In its comments, the AAMC praised the NIH for its efforts to ensure that health information technology (IT) is interoperable and for identifying ways to accelerate the use of clinical data in research. The AAMC noted that the FHIR standard is currently used primarily for clinical care and that its application in research is still relatively new. The comments note that there is a need to study FHIR’s use in research and to identify best practices, “Many are interested in its potential and are aware of FHIR’s use as a solution to interoperability challenges, but additional education and training are needed around what is possible for research.”
The AAMC also emphasized that simply adopting FHIR will not solve existing data challenges and encouraged the NIH to help advance efforts to ensure there is a standard format for collecting clinical data for research. The comment letter states, “It is critical that the research community develop common data models and standards for using clinical data for research, and that the EHRs capture clinical data according to established standards.”
In terms of privacy and security considerations related to FHIR, the AAMC noted that safeguards are required to restrict access to patient data and promote the security of patient health information. The AAMC recommends that the NIH “address this security concern by collaborating with other federal health agencies to closely study FHIR’s ability to grant access to only certain specified data, not all data available for the patient.”

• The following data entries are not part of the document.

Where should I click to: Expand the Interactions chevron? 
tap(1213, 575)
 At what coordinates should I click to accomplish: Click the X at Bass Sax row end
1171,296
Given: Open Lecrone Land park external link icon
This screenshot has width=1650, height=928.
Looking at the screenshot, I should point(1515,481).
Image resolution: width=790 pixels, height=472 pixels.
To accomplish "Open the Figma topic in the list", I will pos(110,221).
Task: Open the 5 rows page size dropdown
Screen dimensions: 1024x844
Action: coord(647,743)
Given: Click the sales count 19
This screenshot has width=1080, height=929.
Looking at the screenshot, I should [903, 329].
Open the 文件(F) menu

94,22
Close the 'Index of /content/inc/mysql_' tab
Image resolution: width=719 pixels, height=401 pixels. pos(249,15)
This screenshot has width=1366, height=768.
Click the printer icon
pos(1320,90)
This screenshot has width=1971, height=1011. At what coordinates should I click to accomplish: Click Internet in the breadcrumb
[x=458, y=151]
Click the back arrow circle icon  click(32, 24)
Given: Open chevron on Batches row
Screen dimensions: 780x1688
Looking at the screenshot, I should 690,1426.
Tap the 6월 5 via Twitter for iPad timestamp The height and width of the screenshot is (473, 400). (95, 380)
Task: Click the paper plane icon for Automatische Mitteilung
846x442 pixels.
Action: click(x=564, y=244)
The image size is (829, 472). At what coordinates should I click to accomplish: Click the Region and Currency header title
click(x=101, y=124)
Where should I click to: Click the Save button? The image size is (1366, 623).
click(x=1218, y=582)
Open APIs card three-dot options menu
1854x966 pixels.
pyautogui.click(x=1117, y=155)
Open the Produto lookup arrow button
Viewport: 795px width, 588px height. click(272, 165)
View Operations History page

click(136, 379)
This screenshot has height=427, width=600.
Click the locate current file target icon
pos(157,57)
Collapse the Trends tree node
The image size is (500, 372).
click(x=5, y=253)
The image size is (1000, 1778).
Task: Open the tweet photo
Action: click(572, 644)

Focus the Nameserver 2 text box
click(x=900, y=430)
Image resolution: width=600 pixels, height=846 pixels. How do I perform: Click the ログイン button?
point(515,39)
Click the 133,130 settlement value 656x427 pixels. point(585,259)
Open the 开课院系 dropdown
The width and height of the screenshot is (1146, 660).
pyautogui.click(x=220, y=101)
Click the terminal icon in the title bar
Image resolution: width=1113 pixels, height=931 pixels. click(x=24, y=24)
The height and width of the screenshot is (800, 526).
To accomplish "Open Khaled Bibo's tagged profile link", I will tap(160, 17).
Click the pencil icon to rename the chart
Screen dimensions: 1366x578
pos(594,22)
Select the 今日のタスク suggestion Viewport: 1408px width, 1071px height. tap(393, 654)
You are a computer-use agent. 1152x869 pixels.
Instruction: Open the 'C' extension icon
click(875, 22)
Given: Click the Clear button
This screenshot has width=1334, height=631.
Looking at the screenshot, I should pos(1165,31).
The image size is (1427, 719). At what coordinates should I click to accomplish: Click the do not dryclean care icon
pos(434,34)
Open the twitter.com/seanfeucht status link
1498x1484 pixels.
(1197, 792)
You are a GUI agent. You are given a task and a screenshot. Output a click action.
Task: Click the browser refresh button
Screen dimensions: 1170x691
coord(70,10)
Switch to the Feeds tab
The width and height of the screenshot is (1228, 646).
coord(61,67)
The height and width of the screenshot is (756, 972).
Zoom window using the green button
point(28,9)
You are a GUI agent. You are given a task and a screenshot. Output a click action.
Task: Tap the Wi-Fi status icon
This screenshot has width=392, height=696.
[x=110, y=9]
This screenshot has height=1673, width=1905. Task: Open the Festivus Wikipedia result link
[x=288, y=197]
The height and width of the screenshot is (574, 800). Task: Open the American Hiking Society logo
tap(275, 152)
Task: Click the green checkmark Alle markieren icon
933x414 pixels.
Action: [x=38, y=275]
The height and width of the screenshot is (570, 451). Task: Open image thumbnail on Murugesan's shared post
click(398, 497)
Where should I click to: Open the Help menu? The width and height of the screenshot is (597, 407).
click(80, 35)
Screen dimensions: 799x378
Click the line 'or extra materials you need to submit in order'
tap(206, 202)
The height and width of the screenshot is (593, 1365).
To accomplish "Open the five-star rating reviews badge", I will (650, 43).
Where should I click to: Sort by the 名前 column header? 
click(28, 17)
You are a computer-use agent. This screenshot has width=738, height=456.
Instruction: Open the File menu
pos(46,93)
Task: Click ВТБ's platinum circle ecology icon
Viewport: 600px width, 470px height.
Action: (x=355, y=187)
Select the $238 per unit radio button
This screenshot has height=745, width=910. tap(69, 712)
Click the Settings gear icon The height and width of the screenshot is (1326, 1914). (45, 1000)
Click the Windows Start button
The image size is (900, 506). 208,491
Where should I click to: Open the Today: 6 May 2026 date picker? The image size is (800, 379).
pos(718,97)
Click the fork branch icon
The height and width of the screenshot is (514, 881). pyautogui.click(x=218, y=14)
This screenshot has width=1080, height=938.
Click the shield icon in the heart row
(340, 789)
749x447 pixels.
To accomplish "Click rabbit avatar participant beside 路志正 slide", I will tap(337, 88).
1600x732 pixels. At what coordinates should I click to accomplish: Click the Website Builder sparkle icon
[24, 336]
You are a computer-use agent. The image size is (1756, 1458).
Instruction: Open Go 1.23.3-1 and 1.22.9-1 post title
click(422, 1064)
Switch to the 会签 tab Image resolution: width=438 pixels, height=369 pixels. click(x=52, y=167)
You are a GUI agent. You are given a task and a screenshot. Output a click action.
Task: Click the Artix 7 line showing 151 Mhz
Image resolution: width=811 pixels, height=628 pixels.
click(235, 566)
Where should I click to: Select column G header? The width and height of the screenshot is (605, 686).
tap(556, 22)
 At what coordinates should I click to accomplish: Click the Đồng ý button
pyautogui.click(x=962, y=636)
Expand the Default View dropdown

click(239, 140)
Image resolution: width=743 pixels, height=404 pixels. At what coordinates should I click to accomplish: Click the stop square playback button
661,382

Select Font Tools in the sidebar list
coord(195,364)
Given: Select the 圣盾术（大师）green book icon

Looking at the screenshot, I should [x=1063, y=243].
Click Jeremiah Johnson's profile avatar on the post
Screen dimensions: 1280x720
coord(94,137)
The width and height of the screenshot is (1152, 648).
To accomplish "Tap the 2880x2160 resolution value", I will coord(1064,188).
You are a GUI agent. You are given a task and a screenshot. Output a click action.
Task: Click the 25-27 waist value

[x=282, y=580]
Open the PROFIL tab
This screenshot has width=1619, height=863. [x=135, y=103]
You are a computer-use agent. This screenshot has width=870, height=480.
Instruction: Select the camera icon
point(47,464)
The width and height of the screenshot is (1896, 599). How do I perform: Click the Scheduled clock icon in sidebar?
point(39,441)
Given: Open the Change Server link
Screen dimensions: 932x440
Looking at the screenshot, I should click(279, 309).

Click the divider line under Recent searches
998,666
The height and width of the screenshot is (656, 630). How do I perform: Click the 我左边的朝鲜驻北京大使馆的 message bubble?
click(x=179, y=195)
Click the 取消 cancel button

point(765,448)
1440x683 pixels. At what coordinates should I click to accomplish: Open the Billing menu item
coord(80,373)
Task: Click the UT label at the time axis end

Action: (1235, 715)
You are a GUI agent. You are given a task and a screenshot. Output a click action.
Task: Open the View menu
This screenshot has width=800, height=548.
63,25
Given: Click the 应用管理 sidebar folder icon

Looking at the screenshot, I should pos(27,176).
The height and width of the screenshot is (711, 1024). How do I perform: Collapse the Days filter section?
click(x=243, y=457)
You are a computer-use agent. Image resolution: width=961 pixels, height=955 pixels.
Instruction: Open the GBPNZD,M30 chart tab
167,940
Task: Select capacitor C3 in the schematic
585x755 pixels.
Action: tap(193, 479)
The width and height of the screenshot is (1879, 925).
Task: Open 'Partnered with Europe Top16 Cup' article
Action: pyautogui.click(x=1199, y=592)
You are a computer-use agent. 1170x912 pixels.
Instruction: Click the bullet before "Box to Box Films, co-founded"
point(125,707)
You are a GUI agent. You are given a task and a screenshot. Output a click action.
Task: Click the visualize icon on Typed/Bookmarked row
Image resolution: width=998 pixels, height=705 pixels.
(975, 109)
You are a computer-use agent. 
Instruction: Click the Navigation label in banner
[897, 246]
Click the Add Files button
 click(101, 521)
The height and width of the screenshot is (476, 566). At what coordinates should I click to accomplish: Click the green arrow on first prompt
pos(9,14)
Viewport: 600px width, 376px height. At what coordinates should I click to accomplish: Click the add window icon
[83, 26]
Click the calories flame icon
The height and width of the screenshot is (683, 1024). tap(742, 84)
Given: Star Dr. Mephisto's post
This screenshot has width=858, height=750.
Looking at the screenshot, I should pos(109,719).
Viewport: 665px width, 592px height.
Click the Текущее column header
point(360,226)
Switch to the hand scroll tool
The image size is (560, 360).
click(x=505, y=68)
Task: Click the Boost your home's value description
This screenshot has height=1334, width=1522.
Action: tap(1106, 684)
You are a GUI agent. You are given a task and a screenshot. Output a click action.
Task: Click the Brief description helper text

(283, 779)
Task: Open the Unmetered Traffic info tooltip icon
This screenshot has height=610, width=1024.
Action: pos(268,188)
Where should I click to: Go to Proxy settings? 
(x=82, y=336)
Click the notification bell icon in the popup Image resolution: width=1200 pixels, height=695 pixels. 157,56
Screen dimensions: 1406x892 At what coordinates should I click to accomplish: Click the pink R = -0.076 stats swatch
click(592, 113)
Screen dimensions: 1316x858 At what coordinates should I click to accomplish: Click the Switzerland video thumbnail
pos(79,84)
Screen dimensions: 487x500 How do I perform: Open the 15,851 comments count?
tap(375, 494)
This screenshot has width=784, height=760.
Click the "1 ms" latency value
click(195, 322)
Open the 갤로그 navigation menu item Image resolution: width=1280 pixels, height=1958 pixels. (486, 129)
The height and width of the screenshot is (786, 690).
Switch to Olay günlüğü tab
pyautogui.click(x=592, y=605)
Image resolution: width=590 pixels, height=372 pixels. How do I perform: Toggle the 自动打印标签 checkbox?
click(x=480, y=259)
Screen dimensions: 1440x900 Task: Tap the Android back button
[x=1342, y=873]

The AAMC also identified several limitations to FHIR’s use in research, including: challenges related to electronic health records (EHR) vendor-level differences in how FHIR is implemented; the additional step required to transform clinical data for research purposes after it is pulled; and that the most common implementation of FHIR enables data pulls only from an EHR for an individual, not for a population. In addition, as FHIR becomes more widely adopted, the AAMC recommends that the NIH establish a mechanism for researchers to submit feedback about issues they encounter related to FHIR’s use and suggestions for research enhancements.
The AAMC also recommends that the NIH collaborate with other federal health agencies to ensure that ongoing efforts to promote interoperability are aligned and encourages the NIH to continue to engage the clinical and research communities in discussions around data needs, development of FHIR implementation guides, EHR design, and how FHIR can be used to advance research.